The Valley Golf Course
- 36°11′N 79°38′W﻿ / ﻿36.18°N 79.63°W

Club information
- Location: Burlington, NC
- Established: 1968
- Type: Public
- Owner: City of Burlington, NC
- Operator: City of Burlington, NC
- Tota holes: 18
- Tournaments: Alamance County Amateur Alamance County All-County High School Tournament Alamance County Senior Amateur
- Greens: Bent Grass
- Fairways: Bermuda Grass
- Website: https://www.golfatthevalley.com/

Course Information:
- Designed by: Ellis Maples
- Par: 70
- Length: 6,610 (from black tees)
- Course rating: 71.3 (from black tees)
- Slope rating: 116 (from black tees)

= Indian Valley Municipal Golf Course =

The Valley Golf Course, formally called Indian Valley Municipal Golf Course, is an 18-hole municipal golf course located in Burlington, North Carolina. It is owned and operated by the city of Burlington. Prior to 2021, it was known as Indian Valley.

The Valley is an 18-hole, par-70 golf course that is open year-round to the general public. The course has held several competitive tournaments in recent years, including the Elon University Family Weekend Golf Tournament. The course was built in 1968, and designed by Ellis Maples.

The Valley has hosted the Alamance All-County High School Golf Championships for several years, as well as several local mid-amateur tournaments in the past.

== History ==

Indian Valley Golf Course was constructed on the banks of the Haw River in Burlington in 1968 and was designed by Ellis Maples. The course has been owned and operated by the city of Burlington since its inception. The main goal of the course is and has been to provide affordable golf for any level of golfer in the Piedmont Triad region of North Carolina. Soon after the construction of the course, the driving range was added to the facility, which is also accessible to the public.

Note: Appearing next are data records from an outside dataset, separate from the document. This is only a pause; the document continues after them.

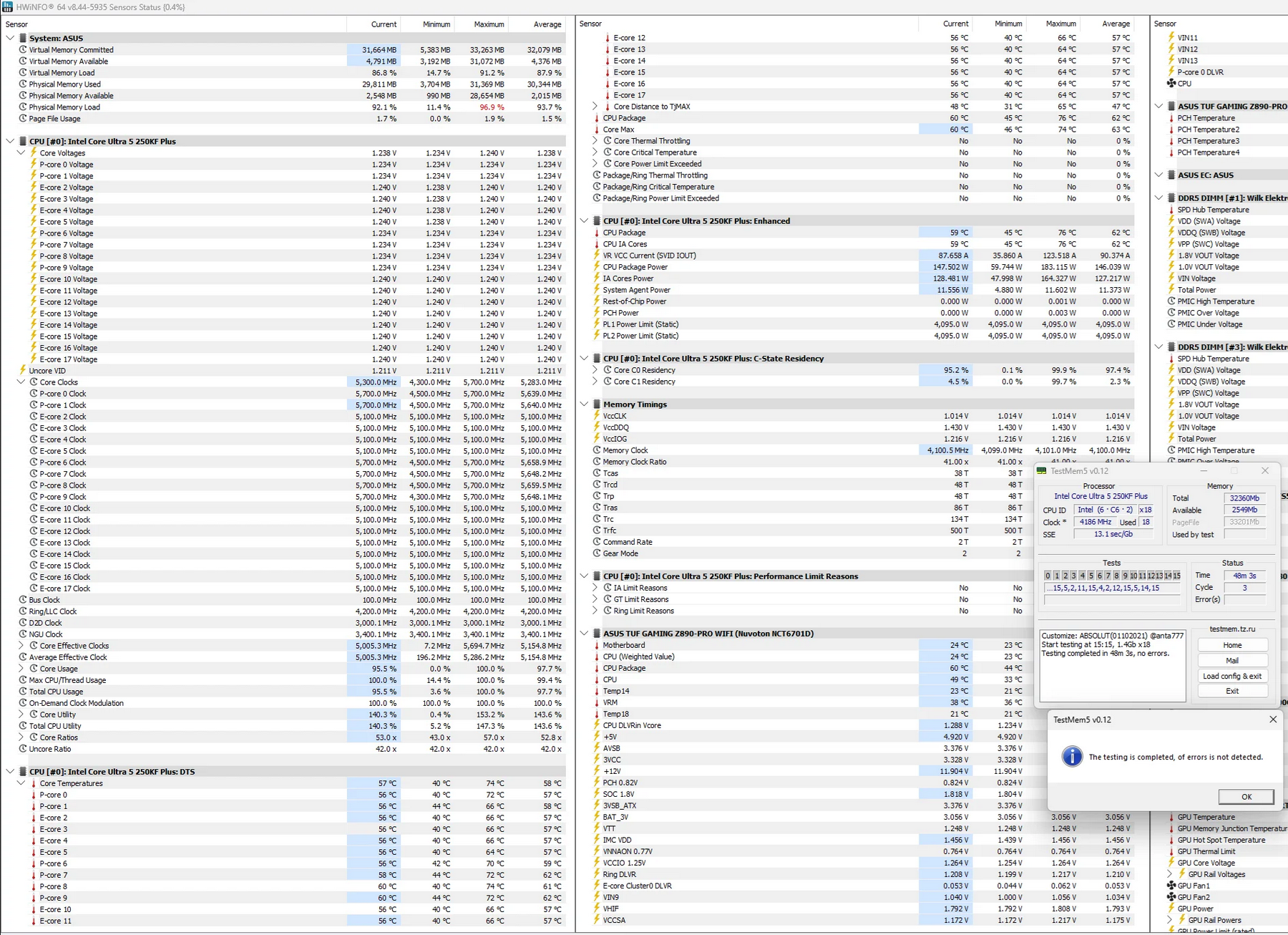Click the Maximum column header in left panel

click(489, 24)
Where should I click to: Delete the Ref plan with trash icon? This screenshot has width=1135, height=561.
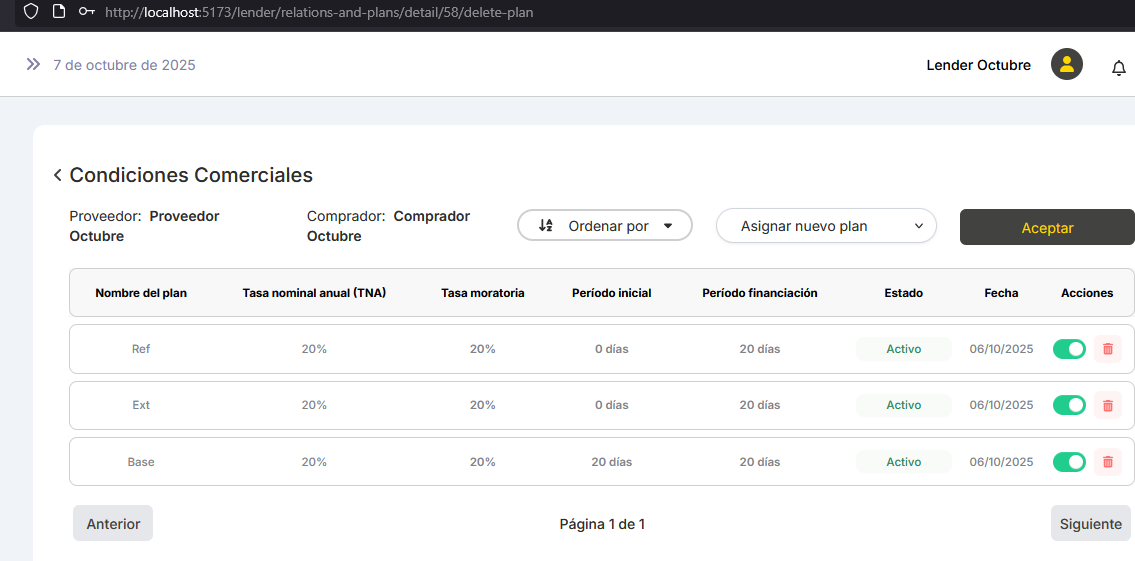(1107, 349)
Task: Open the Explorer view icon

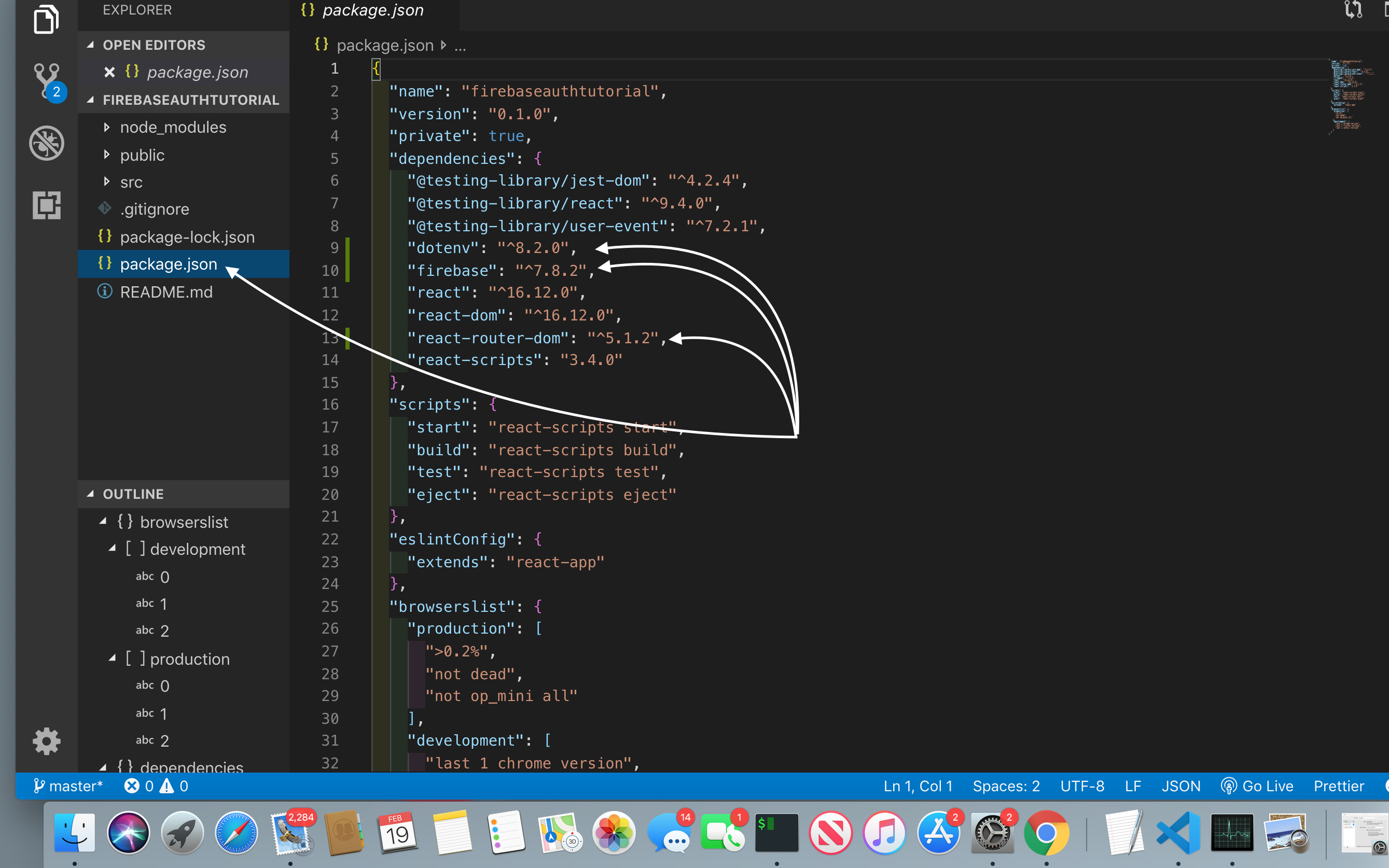Action: (46, 21)
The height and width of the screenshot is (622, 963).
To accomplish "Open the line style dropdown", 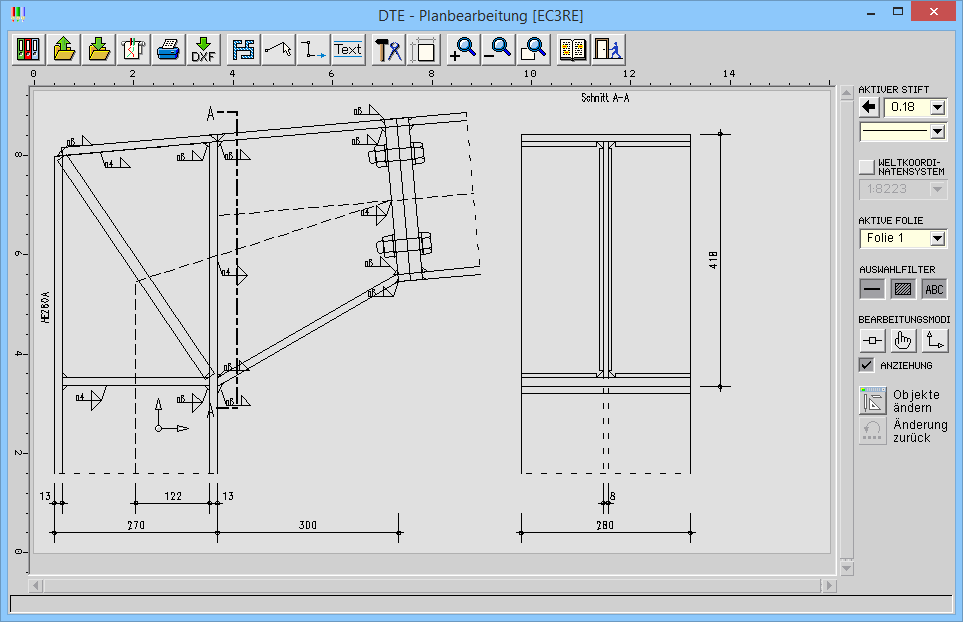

In 2021, the golf course was rebranded, and is now operated as "The Valley Golf Course."

== Tournaments ==

The Valley has hosted several competitive tournaments in its history, including recent mid-amateur tournaments in the summer of 2013 and the annual Elon University Family Weekend Tournament. The course has held the Alamance County Amateur, the Alamance County All-County High School Tournament, and the Alamance County Senior Amateur in recent years.

== Course designer ==
The Valley Golf Course was designed by Ellis Maples (1909–1984), who was a prolific golf course
designer and architect throughout North Carolina. Maples began working on golf courses under the
tutelage of the arguably the greatest designer to have ever lived, Donald Ross. Maples got his start in
golf course design under his father, who was the construction superintendent at Pinehurst Country
Club for the construction of the first four courses. He served in the U.S. Armed Forces during
World War II, then in 1953 he opened his own golf course architectural firm. Maples and his company went
on to design over 70 courses in the Southeast region over the next thirty years, including Indian
Valley Golf Course and Pinehurst #5. Ellis Maples died in 1984 and his son Dan Maples
took over the family golf course design company.